Menjawab perubahan cuaca yang terjadi di wilayah Bandung, belum lama ini Plt Deputi Bidang Klimatologi Badan Meteorologi, Klimatologi, dan Geofisika (BMKG) Ardhasena Sopaheluwakan mengatakan bahwa suhu udara yang terjadi di Bandung dan sekitarnya merupakan fenomena alamiah yang biasa terjadi pada musim kemarau.

“Karena udaranya kering, jadi kapasitas untuk menyimpan panas tidak sebanyak ketika misalkan udaranya lembab. Jadi pada saat pagi dingin di daratan kan lebih cepat memanas, makanya siang itu panas. Jadi begitulah cuaca pagi dan siang ketika musim kemarau,” ujar Ardhasena kepada wartawan Liputan6.com.

Dia menjelaskan perbedaan cuaca antara pagi dan siang itu terlihat di daerah dataran tinggi. Jika malam terasa panas, maka paginya terasa lebih dingin. 

“Kalo pagi di Jakarta juga lebih ade,  tapi kontrasnya tidak sebesar di daerah pegunungan,” ujarnya.

Musim kemarau ini akan berlangsung hingga September. Namun, untuk suhu dingin yang terjadi di Bandung, Dieng, Malang hanya terjadi beberapa minggu saja.
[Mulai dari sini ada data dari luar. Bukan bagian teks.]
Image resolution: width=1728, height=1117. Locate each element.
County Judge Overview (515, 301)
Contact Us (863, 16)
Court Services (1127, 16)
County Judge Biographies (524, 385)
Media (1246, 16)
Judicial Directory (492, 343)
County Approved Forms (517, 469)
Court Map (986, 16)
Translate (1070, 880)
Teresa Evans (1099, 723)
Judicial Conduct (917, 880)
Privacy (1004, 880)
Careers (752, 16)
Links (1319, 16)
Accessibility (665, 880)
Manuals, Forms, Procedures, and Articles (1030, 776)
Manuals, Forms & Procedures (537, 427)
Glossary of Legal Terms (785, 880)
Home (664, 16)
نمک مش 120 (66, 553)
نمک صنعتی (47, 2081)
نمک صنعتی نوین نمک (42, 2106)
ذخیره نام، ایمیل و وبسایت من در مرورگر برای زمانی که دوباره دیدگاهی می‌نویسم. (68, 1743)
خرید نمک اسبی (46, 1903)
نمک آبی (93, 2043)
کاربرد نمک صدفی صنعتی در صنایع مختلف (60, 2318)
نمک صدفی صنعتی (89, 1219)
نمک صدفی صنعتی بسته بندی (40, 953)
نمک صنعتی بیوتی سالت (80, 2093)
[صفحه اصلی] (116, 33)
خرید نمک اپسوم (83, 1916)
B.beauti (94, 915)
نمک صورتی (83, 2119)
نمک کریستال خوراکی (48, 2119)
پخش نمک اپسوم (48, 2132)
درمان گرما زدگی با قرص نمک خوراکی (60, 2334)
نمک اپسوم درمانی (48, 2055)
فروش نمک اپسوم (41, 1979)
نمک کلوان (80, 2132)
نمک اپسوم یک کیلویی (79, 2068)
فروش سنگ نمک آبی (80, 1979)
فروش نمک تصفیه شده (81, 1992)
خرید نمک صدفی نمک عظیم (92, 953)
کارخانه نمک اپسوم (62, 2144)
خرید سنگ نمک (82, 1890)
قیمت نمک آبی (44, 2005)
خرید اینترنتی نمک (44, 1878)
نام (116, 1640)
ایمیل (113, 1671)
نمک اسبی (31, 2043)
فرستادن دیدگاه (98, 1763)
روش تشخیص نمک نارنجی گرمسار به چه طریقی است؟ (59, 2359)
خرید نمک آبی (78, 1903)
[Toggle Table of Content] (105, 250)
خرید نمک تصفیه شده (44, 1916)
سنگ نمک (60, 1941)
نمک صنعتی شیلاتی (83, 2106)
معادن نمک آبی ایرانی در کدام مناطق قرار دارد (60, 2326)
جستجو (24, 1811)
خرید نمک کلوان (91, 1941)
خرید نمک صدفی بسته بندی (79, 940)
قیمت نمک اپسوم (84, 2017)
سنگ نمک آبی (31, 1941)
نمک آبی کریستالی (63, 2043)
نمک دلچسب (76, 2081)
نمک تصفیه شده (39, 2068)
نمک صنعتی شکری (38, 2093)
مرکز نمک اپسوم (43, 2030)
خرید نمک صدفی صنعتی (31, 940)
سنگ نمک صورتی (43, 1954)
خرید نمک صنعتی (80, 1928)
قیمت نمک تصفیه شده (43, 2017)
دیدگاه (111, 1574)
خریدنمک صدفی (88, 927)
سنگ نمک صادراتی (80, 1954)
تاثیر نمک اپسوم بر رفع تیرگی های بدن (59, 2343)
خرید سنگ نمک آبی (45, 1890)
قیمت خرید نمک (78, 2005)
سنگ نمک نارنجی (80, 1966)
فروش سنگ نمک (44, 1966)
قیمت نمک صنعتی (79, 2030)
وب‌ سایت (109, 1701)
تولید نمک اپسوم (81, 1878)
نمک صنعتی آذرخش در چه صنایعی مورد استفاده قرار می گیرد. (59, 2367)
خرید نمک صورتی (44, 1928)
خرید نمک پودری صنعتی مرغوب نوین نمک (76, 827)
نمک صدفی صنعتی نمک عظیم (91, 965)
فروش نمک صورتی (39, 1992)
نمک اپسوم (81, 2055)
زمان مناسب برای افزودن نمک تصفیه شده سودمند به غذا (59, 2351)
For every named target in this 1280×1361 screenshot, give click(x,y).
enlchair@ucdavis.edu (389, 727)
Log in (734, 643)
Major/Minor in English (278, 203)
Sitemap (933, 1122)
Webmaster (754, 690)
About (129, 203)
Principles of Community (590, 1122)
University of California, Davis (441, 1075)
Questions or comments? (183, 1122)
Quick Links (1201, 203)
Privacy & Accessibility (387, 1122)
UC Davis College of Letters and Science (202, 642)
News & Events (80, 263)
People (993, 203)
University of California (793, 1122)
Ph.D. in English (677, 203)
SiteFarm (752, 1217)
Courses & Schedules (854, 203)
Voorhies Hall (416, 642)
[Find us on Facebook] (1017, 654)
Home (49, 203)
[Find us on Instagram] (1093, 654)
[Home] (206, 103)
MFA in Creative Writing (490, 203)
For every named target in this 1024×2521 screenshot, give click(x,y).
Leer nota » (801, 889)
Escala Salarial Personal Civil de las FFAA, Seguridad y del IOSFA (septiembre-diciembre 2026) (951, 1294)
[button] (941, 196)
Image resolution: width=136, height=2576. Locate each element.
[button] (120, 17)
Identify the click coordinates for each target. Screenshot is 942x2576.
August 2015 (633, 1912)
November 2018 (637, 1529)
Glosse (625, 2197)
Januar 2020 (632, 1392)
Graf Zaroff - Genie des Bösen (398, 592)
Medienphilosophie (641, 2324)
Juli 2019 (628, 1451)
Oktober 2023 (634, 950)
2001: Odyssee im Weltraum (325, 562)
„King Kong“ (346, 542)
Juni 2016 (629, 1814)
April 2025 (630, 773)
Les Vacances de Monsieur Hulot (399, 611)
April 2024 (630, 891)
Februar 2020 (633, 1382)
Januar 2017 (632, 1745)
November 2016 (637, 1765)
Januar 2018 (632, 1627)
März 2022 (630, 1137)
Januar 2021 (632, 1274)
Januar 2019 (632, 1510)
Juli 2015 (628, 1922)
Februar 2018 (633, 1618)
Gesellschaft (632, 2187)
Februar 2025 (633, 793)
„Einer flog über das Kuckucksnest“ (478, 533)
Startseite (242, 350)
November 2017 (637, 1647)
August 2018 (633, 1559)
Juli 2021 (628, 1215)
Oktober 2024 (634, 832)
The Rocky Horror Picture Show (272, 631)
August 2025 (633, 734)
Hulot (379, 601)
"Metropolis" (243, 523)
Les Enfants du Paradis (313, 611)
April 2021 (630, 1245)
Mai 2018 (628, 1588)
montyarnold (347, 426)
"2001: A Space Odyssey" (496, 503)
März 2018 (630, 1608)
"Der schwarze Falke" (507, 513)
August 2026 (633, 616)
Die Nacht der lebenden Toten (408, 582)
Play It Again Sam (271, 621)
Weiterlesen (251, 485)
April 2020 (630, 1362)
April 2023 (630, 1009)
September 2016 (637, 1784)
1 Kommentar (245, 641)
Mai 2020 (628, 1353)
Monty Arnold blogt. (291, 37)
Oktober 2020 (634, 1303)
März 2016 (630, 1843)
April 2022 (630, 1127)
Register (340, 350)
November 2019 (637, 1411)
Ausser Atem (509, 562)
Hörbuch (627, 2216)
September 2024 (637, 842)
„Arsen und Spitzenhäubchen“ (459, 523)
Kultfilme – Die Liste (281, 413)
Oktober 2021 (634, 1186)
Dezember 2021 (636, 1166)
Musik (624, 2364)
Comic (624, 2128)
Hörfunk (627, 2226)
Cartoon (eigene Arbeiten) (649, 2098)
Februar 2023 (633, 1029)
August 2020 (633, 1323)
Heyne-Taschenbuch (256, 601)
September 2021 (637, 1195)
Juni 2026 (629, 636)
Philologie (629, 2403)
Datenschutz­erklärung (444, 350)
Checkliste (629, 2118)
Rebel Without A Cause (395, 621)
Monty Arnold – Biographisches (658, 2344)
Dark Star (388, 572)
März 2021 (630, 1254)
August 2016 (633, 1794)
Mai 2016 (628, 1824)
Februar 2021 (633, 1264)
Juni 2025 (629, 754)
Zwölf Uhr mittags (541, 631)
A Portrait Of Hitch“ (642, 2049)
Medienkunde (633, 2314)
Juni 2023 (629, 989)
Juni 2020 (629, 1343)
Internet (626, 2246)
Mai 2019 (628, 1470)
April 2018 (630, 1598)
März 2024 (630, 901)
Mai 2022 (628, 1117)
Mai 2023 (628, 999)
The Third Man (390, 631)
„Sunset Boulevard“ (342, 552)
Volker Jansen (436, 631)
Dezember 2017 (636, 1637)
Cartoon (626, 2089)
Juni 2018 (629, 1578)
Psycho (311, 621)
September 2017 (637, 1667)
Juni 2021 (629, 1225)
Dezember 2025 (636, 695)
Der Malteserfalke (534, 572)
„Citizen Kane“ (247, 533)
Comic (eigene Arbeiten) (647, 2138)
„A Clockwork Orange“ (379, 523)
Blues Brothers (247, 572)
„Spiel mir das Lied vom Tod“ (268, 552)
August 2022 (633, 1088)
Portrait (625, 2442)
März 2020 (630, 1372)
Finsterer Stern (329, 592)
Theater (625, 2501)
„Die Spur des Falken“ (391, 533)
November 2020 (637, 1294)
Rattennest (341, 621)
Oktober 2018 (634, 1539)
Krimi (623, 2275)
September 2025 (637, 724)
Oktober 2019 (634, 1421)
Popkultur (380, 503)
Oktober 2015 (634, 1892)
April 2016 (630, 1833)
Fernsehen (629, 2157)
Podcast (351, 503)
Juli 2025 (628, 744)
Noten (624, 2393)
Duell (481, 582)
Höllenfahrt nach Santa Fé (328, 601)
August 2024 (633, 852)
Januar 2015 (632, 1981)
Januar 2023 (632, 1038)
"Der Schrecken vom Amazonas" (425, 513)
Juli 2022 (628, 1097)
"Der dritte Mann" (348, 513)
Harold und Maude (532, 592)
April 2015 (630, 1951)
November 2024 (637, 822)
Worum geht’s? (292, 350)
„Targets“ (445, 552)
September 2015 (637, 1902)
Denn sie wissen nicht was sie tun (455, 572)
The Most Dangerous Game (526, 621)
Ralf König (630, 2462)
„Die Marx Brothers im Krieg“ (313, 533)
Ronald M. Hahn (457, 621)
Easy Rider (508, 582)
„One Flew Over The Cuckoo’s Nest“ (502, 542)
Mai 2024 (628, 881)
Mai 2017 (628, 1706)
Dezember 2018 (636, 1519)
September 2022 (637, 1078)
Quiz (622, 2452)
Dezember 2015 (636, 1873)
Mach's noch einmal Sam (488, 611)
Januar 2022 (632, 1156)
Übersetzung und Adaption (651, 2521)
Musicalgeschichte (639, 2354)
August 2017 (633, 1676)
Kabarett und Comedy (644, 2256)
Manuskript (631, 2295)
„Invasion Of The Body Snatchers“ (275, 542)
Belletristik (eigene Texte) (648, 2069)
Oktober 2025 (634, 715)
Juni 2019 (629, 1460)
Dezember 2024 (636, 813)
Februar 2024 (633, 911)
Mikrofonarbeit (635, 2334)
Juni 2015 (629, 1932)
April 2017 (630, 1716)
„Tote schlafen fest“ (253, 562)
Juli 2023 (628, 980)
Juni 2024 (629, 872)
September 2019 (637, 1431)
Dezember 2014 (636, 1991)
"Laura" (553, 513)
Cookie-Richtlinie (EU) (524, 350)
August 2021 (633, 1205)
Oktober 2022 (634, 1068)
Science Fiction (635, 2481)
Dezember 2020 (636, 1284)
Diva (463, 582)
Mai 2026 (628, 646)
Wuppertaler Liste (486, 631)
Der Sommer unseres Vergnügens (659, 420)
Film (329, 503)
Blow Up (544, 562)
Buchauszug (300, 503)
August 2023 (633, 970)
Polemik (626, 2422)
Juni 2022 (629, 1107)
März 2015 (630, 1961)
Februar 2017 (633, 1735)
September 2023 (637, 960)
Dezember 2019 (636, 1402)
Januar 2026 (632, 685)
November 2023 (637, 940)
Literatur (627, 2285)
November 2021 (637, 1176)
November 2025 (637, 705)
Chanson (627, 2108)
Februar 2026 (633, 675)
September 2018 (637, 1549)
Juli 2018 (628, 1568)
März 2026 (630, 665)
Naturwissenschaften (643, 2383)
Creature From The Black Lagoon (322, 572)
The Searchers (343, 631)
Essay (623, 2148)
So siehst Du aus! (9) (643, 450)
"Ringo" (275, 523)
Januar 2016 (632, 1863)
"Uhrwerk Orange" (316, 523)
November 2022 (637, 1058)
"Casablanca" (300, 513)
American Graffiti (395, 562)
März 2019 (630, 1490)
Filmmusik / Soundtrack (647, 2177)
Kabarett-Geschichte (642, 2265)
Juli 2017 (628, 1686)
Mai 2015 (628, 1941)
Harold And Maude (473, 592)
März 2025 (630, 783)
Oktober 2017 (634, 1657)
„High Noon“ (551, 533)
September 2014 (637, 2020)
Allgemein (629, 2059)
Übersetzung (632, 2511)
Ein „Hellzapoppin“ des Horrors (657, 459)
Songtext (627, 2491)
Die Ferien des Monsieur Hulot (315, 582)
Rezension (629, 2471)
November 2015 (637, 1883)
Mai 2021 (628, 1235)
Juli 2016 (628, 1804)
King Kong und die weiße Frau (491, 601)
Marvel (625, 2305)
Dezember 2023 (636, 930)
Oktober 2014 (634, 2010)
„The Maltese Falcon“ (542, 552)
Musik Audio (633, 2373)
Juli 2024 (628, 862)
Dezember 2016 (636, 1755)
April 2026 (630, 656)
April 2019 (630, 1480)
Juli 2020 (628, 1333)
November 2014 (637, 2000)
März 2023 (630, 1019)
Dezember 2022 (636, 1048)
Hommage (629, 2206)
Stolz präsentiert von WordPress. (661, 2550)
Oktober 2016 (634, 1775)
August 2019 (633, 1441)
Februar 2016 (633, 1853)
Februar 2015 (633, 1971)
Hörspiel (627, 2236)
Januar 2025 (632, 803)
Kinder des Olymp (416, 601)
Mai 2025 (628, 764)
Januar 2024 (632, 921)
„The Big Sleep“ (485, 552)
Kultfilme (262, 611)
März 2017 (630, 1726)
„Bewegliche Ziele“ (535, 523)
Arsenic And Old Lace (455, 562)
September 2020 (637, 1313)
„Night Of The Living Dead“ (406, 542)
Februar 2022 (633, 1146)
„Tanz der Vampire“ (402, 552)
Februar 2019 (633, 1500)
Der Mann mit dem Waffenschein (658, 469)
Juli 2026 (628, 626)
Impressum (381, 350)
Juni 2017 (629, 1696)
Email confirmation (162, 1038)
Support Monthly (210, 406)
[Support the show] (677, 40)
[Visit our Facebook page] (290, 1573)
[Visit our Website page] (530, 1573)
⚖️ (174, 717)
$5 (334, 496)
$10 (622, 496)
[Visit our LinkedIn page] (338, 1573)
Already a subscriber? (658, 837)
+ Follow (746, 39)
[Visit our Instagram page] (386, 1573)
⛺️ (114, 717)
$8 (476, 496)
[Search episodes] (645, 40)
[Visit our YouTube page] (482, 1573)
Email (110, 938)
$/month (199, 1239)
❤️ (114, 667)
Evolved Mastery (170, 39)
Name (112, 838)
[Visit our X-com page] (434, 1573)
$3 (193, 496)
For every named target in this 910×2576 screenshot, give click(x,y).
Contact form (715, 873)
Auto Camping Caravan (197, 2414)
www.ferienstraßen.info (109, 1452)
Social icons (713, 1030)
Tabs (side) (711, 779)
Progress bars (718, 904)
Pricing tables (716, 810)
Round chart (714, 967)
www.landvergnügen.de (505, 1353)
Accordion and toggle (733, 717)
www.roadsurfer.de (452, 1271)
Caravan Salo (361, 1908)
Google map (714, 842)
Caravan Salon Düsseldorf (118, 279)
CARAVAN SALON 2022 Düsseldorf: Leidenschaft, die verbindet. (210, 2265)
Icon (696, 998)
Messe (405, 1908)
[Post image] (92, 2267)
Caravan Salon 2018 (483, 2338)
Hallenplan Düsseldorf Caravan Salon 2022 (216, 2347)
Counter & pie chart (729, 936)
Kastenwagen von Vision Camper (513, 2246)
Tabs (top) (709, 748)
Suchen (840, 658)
Menurut data BMKG, pada 14 Juli hingga 18 Juli 2023, suhu minimum di Bandung mencapai 17 derajat Celsius. Angka tersebut dapat dikatakan sebagai dibawah suhu minimum normal.

Kepala BMKG Bandung Teguh Rahayu, menyebut suhu minimum normal pada bulan Juli itu mencapai 18,2 derajat Celsius, sedangkan pada Agustus mencapai 17,5 derajat Celsius.

Suhu udara dingin yang terjadi saat ini memang fenomena yang terjadi setiap tahunnya yaitu saat masa puncak kemarau pada Juli-Agustus.

“Pada 14-18 Juli, BMKG mencatat suhu Kota Bandung sempat mengalami kenaikan dari 19 derajat ke 20 derajat celsius. Namun pada 18 Juli memang terjadi penurunan suhu ke 17 derajat Celsius,” terang Rahayu.